**Work to complete**
Pull every line that includes the word "tool" from the data.

START Source records

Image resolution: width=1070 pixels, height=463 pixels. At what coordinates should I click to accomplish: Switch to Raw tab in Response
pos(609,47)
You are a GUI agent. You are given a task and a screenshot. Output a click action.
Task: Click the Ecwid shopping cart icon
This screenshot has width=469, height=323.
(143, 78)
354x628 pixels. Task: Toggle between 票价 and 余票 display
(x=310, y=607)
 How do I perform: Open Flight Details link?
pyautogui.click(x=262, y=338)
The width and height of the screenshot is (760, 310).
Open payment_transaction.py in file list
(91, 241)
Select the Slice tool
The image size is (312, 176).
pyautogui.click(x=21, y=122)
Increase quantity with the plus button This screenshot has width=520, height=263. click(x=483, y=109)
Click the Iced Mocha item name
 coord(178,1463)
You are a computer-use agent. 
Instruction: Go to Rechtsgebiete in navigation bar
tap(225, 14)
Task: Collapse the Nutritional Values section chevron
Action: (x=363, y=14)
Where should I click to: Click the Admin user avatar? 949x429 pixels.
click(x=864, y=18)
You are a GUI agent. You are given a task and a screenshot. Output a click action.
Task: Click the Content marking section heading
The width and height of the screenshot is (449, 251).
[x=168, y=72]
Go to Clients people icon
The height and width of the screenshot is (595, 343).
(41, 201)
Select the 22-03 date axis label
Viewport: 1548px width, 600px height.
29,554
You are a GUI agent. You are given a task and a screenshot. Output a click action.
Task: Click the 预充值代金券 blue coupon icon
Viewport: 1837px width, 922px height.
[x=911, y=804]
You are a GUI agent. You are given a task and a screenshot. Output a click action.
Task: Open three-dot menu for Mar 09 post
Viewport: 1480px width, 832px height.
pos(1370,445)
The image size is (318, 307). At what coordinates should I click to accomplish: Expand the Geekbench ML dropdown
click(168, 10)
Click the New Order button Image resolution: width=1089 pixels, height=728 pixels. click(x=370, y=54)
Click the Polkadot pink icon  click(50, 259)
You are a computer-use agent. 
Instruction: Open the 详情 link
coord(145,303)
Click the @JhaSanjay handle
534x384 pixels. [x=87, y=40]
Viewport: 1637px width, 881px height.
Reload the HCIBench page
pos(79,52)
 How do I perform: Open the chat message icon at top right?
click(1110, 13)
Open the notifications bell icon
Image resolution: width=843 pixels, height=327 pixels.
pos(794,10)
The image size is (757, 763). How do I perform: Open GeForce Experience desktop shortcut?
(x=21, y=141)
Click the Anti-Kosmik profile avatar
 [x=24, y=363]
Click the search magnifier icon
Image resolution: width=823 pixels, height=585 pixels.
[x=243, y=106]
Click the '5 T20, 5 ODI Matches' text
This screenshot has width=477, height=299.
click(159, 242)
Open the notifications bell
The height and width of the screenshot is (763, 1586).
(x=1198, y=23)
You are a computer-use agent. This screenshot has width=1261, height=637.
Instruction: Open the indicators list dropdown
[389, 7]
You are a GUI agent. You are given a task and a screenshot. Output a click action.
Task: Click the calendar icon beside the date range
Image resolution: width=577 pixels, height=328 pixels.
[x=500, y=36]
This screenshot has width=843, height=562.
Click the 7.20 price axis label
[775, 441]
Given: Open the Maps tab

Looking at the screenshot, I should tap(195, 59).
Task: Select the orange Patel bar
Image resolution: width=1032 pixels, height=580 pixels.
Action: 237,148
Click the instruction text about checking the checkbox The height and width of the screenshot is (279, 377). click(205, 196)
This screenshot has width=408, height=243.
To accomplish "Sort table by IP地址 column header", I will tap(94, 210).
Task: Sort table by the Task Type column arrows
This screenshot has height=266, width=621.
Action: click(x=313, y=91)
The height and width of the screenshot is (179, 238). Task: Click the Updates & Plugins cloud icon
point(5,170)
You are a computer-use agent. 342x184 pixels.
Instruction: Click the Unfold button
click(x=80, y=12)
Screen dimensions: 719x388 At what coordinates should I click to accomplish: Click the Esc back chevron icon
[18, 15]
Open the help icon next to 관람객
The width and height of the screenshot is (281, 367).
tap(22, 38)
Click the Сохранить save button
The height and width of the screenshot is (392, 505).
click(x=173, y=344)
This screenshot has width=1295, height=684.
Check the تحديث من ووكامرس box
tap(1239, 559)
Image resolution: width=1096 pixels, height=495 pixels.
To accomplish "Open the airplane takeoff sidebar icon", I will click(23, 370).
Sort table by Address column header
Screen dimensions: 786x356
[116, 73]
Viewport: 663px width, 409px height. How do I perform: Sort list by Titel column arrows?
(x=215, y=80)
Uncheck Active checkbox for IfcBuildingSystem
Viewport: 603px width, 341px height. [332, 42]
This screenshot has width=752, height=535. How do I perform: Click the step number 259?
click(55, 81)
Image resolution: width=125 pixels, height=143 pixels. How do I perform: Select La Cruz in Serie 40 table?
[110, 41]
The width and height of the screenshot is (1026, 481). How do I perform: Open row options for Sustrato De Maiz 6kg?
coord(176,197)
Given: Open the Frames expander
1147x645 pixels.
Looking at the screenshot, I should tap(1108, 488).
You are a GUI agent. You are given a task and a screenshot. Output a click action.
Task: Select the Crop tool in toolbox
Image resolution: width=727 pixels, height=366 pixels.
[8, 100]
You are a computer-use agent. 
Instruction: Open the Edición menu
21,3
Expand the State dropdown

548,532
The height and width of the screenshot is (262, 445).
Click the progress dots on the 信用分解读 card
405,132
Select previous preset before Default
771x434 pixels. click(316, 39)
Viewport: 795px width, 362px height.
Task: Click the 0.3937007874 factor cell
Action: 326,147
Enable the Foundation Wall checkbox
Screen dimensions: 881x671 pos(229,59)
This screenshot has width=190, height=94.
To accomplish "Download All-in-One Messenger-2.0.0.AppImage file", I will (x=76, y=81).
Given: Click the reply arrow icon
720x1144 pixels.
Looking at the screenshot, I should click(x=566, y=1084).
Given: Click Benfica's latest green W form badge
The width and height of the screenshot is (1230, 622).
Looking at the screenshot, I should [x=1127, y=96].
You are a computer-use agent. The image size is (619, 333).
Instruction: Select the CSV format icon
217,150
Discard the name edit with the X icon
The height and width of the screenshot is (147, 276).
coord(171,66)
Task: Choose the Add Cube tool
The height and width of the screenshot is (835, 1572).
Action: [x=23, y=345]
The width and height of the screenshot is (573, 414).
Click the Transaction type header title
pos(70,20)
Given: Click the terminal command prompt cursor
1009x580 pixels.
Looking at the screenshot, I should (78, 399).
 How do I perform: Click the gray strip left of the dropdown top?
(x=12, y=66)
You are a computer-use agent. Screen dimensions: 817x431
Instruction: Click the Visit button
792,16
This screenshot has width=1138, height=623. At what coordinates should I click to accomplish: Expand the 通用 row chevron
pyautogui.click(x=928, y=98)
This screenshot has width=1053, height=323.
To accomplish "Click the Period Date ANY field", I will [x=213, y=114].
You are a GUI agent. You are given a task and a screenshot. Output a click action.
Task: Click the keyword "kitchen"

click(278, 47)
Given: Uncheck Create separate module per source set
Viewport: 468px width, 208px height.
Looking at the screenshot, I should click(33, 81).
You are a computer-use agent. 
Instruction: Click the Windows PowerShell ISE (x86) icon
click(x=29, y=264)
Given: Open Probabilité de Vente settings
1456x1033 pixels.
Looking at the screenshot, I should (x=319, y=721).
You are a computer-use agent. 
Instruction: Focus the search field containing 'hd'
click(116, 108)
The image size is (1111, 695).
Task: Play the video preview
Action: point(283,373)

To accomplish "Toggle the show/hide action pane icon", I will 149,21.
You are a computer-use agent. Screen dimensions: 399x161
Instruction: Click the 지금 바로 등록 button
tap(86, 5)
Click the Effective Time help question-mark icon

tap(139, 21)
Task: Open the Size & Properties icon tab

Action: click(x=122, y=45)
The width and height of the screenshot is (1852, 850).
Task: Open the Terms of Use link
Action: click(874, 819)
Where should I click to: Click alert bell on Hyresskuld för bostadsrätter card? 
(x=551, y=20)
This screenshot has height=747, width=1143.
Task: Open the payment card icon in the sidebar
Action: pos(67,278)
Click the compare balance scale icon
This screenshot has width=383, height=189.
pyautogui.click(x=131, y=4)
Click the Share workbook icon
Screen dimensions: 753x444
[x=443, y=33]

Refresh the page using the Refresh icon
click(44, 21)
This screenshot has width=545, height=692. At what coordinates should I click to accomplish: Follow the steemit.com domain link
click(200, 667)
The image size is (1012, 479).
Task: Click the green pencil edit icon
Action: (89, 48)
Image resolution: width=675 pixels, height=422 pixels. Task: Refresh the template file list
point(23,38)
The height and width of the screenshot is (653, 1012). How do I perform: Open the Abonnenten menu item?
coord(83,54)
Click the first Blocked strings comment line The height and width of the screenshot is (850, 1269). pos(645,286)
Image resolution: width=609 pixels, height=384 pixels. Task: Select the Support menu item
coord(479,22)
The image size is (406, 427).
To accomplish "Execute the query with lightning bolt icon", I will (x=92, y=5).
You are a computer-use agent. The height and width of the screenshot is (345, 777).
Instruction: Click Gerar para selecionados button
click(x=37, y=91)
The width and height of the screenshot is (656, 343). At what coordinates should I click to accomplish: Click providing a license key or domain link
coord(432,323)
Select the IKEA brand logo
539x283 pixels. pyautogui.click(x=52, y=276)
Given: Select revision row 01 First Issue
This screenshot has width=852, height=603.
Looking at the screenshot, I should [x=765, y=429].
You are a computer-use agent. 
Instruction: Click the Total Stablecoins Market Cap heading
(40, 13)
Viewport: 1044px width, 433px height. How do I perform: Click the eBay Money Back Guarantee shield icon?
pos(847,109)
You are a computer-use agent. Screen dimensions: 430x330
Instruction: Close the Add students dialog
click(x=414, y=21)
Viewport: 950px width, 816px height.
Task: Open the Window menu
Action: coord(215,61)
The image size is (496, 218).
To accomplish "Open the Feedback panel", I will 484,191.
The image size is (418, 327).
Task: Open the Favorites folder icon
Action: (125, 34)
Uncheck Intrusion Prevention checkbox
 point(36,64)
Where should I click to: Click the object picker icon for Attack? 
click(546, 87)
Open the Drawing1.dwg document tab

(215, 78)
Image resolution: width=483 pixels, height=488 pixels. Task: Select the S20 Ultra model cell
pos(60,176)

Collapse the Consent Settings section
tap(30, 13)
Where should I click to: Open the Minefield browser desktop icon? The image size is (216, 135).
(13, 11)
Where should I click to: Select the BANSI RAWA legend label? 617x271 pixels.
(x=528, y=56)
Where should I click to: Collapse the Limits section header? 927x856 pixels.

END Source records

**Answer space**
Select the Slice tool
Task: Select the Crop tool in toolbox
Task: Choose the Add Cube tool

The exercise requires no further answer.